**Task goal**
The full set of records below is to be reproduced without a single alteration.

(Beginning of Information shown)

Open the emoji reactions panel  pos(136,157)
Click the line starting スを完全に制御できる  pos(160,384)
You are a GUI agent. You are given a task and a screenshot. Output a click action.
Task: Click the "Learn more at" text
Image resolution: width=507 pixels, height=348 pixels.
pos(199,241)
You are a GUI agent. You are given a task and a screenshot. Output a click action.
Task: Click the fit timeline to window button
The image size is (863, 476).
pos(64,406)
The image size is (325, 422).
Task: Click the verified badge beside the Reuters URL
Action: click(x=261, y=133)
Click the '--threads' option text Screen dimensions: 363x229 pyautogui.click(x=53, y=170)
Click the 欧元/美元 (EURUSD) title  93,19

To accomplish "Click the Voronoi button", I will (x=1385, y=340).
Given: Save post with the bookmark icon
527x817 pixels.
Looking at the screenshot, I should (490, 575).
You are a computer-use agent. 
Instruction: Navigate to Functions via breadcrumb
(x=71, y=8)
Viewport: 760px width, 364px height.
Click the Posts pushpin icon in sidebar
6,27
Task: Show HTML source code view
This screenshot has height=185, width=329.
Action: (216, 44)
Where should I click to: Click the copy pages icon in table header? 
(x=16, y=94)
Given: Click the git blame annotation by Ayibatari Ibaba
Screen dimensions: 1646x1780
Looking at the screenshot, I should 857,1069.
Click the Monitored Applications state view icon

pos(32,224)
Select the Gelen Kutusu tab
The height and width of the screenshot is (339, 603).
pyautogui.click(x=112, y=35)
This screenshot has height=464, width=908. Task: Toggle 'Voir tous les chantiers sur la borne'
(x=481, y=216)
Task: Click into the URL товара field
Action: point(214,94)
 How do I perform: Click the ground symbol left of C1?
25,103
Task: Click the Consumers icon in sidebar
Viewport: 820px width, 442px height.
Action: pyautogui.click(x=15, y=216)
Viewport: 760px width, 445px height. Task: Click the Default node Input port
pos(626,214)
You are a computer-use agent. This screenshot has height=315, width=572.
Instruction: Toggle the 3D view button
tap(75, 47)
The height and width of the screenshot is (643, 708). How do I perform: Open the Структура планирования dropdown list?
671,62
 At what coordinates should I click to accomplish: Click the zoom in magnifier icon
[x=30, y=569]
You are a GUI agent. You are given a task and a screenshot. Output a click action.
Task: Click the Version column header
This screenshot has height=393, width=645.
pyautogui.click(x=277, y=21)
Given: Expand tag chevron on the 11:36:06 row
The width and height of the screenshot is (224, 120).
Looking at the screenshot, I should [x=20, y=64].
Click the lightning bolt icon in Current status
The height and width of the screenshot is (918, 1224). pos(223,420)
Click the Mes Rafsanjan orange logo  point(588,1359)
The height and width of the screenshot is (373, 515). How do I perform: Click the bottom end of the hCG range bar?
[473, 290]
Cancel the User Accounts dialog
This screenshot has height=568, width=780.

(End of Information shown)

**Written solution**
Open the emoji reactions panel  pos(136,157)
Click the line starting スを完全に制御できる  pos(160,384)
You are a GUI agent. You are given a task and a screenshot. Output a click action.
Task: Click the "Learn more at" text
Image resolution: width=507 pixels, height=348 pixels.
pos(199,241)
You are a GUI agent. You are given a task and a screenshot. Output a click action.
Task: Click the fit timeline to window button
The image size is (863, 476).
pos(64,406)
The image size is (325, 422).
Task: Click the verified badge beside the Reuters URL
Action: click(x=261, y=133)
Click the '--threads' option text Screen dimensions: 363x229 pyautogui.click(x=53, y=170)
Click the 欧元/美元 (EURUSD) title  93,19

To accomplish "Click the Voronoi button", I will (x=1385, y=340).
Given: Save post with the bookmark icon
527x817 pixels.
Looking at the screenshot, I should (490, 575).
You are a computer-use agent. 
Instruction: Navigate to Functions via breadcrumb
(x=71, y=8)
Viewport: 760px width, 364px height.
Click the Posts pushpin icon in sidebar
6,27
Task: Show HTML source code view
This screenshot has height=185, width=329.
Action: (216, 44)
Where should I click to: Click the copy pages icon in table header? 
(x=16, y=94)
Given: Click the git blame annotation by Ayibatari Ibaba
Screen dimensions: 1646x1780
Looking at the screenshot, I should 857,1069.
Click the Monitored Applications state view icon

pos(32,224)
Select the Gelen Kutusu tab
The height and width of the screenshot is (339, 603).
pyautogui.click(x=112, y=35)
This screenshot has height=464, width=908. Task: Toggle 'Voir tous les chantiers sur la borne'
(x=481, y=216)
Task: Click into the URL товара field
Action: point(214,94)
 How do I perform: Click the ground symbol left of C1?
25,103
Task: Click the Consumers icon in sidebar
Viewport: 820px width, 442px height.
Action: pyautogui.click(x=15, y=216)
Viewport: 760px width, 445px height. Task: Click the Default node Input port
pos(626,214)
You are a computer-use agent. This screenshot has height=315, width=572.
Instruction: Toggle the 3D view button
tap(75, 47)
The height and width of the screenshot is (643, 708). How do I perform: Open the Структура планирования dropdown list?
671,62
 At what coordinates should I click to accomplish: Click the zoom in magnifier icon
[x=30, y=569]
You are a GUI agent. You are given a task and a screenshot. Output a click action.
Task: Click the Version column header
This screenshot has height=393, width=645.
pyautogui.click(x=277, y=21)
Given: Expand tag chevron on the 11:36:06 row
The width and height of the screenshot is (224, 120).
Looking at the screenshot, I should [x=20, y=64].
Click the lightning bolt icon in Current status
The height and width of the screenshot is (918, 1224). pos(223,420)
Click the Mes Rafsanjan orange logo  point(588,1359)
The height and width of the screenshot is (373, 515). How do I perform: Click the bottom end of the hCG range bar?
[473, 290]
Cancel the User Accounts dialog
This screenshot has height=568, width=780.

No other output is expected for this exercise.